• **PROMPT**:
Output every entry exactly, without any pictures.

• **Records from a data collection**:
-------

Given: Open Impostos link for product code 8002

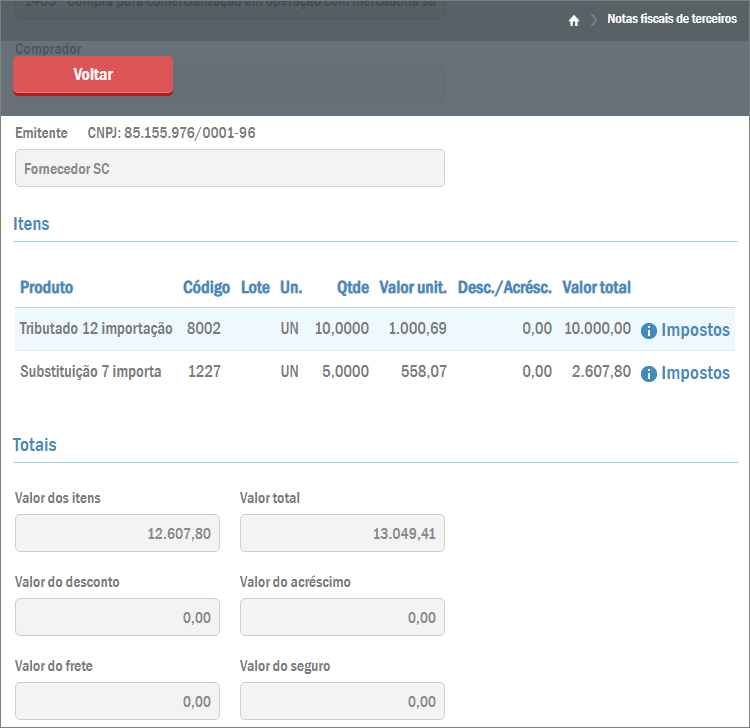Looking at the screenshot, I should [x=695, y=330].
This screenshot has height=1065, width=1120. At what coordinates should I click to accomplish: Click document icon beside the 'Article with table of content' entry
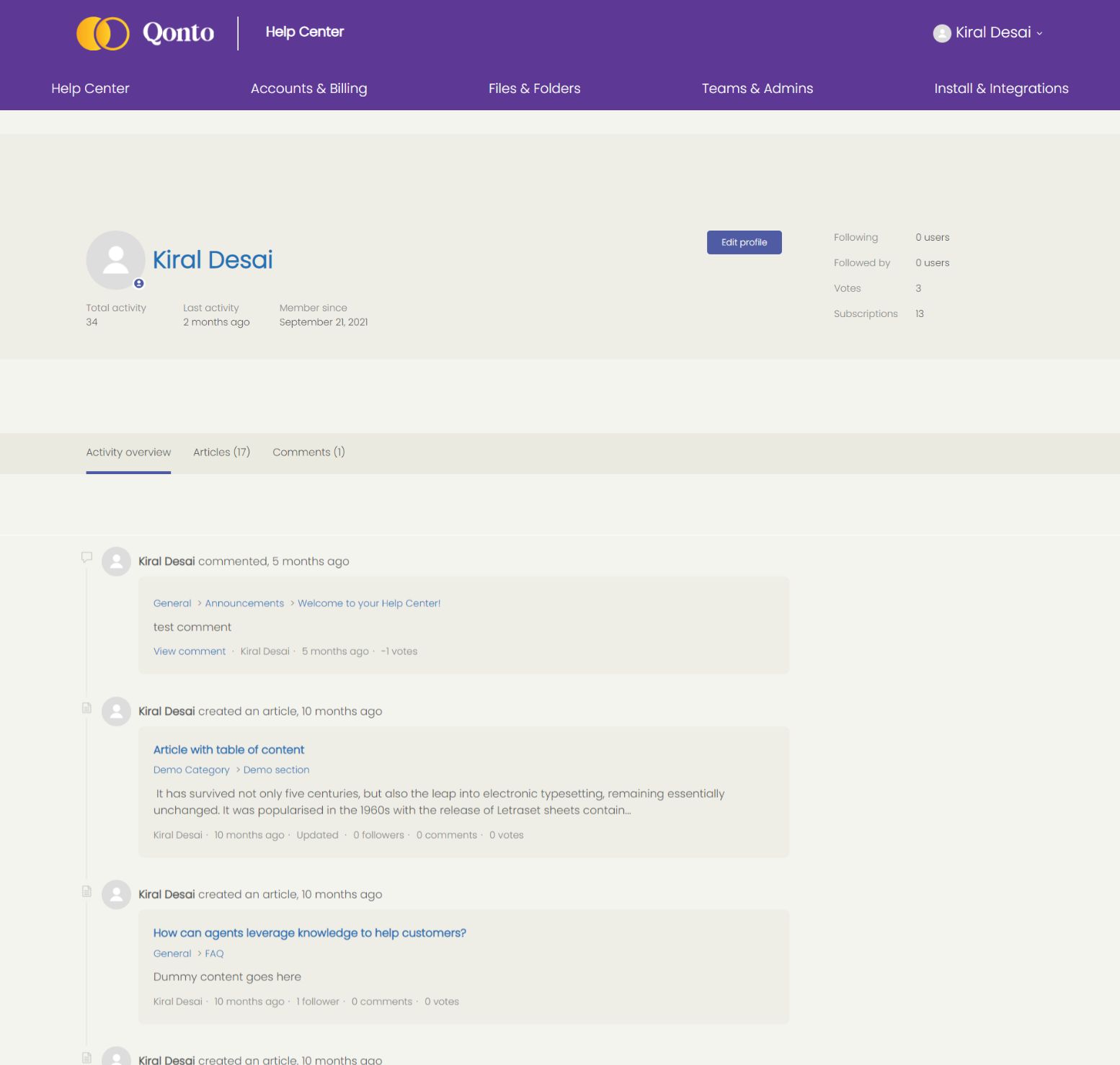(87, 708)
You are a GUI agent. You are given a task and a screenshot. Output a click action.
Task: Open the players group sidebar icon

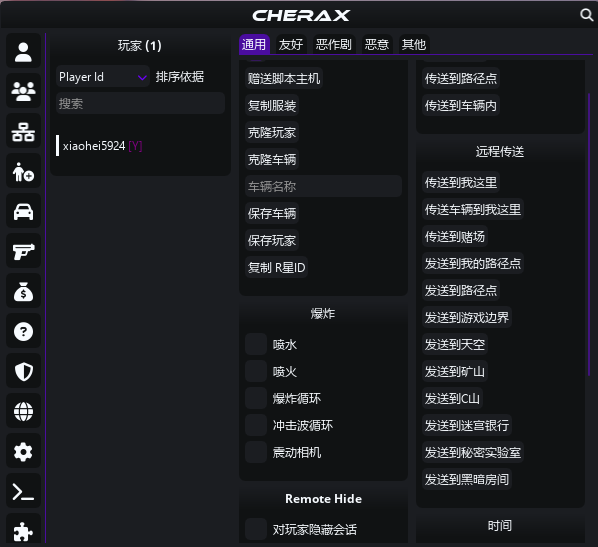[x=23, y=92]
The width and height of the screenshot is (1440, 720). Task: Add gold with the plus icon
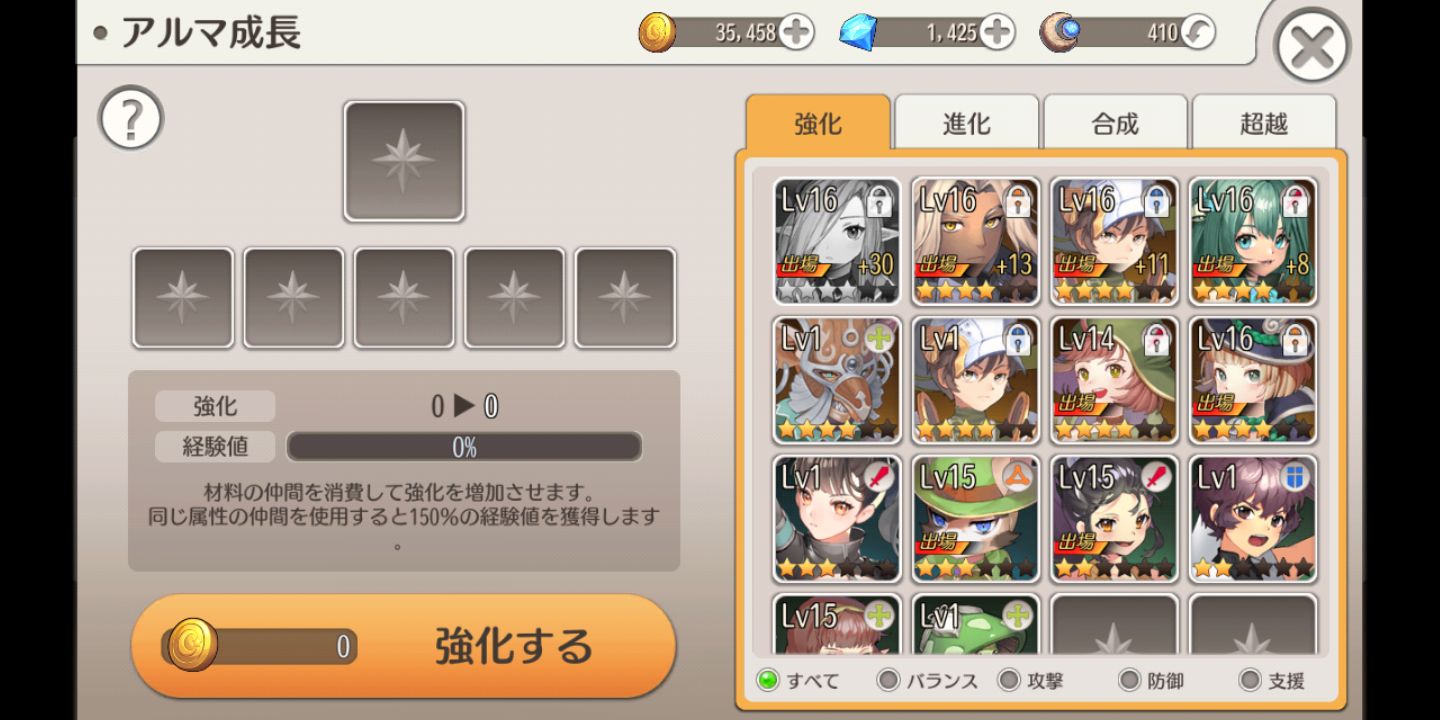(796, 32)
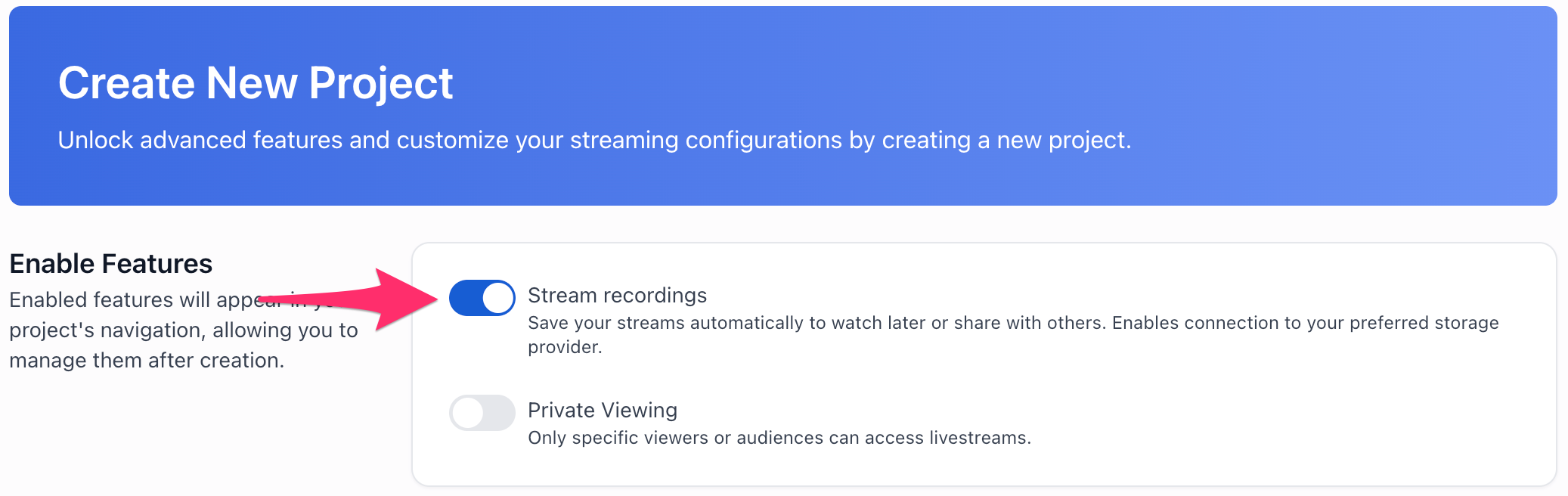Click the Stream recordings label text

(617, 296)
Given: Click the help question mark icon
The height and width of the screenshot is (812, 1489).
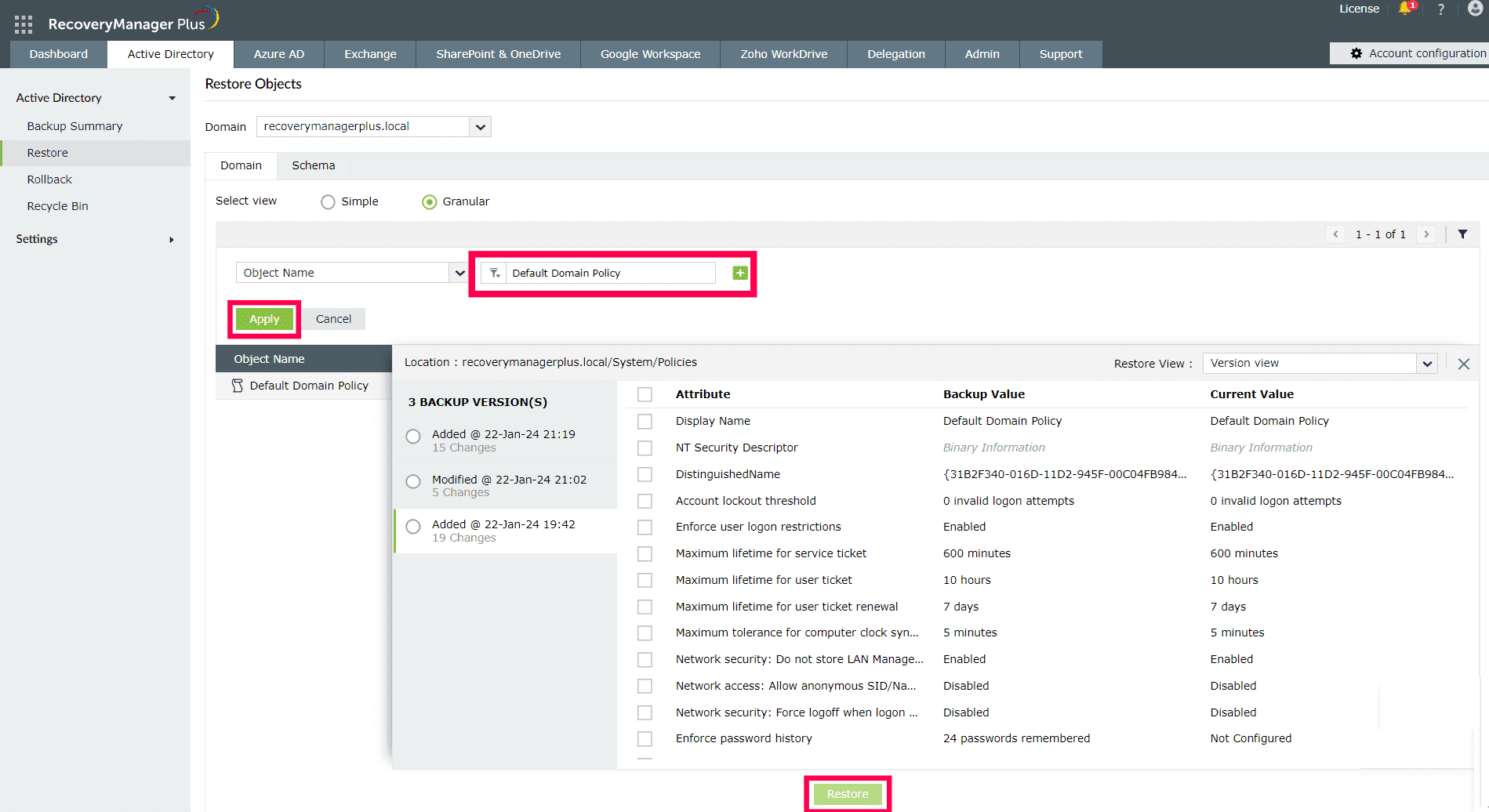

-------

• **COMPLETED TASK**:
Given: Open Impostos link for product code 8002

Looking at the screenshot, I should [x=695, y=330].
This screenshot has height=1065, width=1120. At what coordinates should I click to accomplish: Click document icon beside the 'Article with table of content' entry
(87, 708)
You are a GUI agent. You are given a task and a screenshot. Output a click action.
Task: Open the players group sidebar icon

[x=23, y=92]
The width and height of the screenshot is (1440, 720). Task: Add gold with the plus icon
(796, 32)
Click the Stream recordings label text

(617, 296)
Given: Click the help question mark icon
The height and width of the screenshot is (812, 1489).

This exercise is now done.